/acr-vault/03-experiments/slim-evo/slim-evo-phase2-plan
SLIM-EVO-PHASE2-PLAN

SLIM-EVO Phase 2: Scaling & Curriculum Validation

Date: January 6, 2026 (11 AM start)
Status: 🔬 IN PROGRESS
Goal: Solidify the recipe before scaling to production

✅ Completed Experiments

2C: Half Steps (Minimum Viable Training) ✅

Command: ce anneal run --cycles 10 --skip-evolution --gradient-steps 10
Duration: 12.2 minutes
Result: SUCCESS - 5 steps per phase IS ENOUGH!

Metric	Result	Target	Status
CI Density	0.07	< 2.0	✅ BASELINE!
WebSearch	100%	> 60%	✅
WikiSearch	80%	> 60%	✅
AGL Score	0.89	> 0.80	✅
Coherence	1.00	> 0.80	✅ PERFECT

Key Finding: Minimum viable training confirmed! 5 steps per phase achieves same results as 10 steps, in half the time. Breathing pattern still visible and healthy.

File: results/annealing/annealing_20260106_113956.json

🔄 Remaining Experiments

Priority 1: Model Scaling (700M) - UP NEXT!

#	Experiment	Cycles	Est. Time	Hypothesis
2E	Standard recipe on 700M	10	~50 min	Does recipe transfer to larger model?
2F	Adjusted LR (5e-5) on 700M	10	~50 min	Larger models need smaller LR?

Priority 2: Model Scaling (1.2B)

#	Experiment	Cycles	Est. Time	Hypothesis
2G	Standard recipe on 1.2B	10	~90 min	Final scaling validation

Priority 3: Curriculum Variations (350M) - Optional

#	Experiment	Cycles	Est.
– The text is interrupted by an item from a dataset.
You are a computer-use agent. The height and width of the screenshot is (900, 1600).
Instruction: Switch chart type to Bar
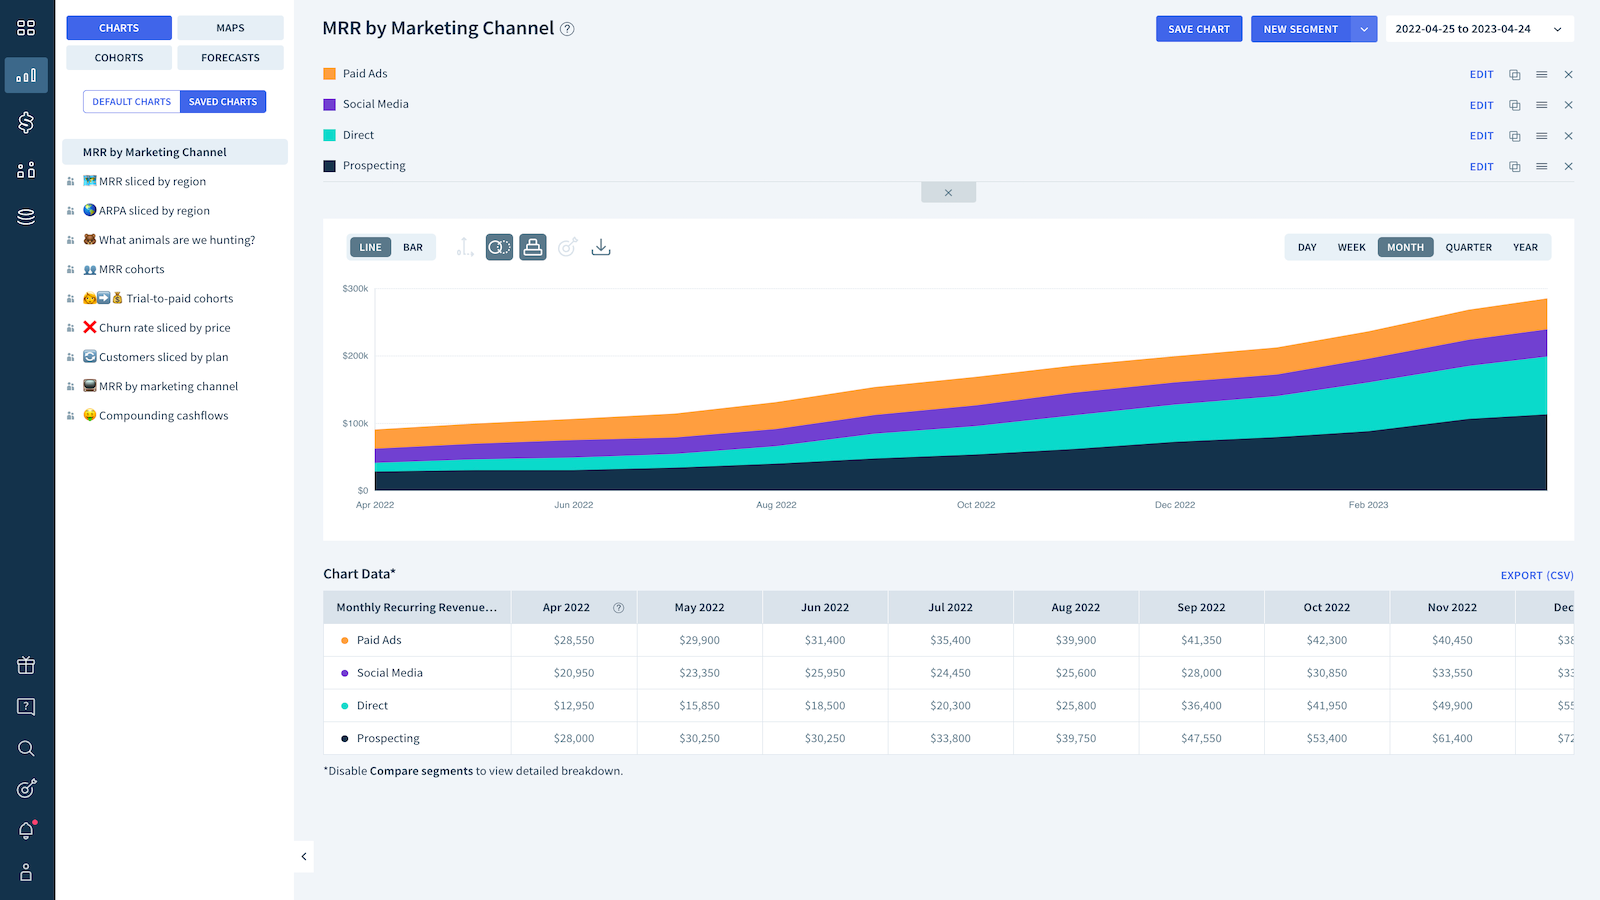point(413,247)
Time	Hypothesis
2A	Reverse order: AGL → Wiki → WebSearch	10	18 min	Does order actually matter?
2B	Double steps: 20 steps per phase	10	36 min	More steps = better integration?
2D	More cycles: 20 cycles	20	36 min	Does plateau stabilize further?

Priority 4: Advanced Experiments (if time)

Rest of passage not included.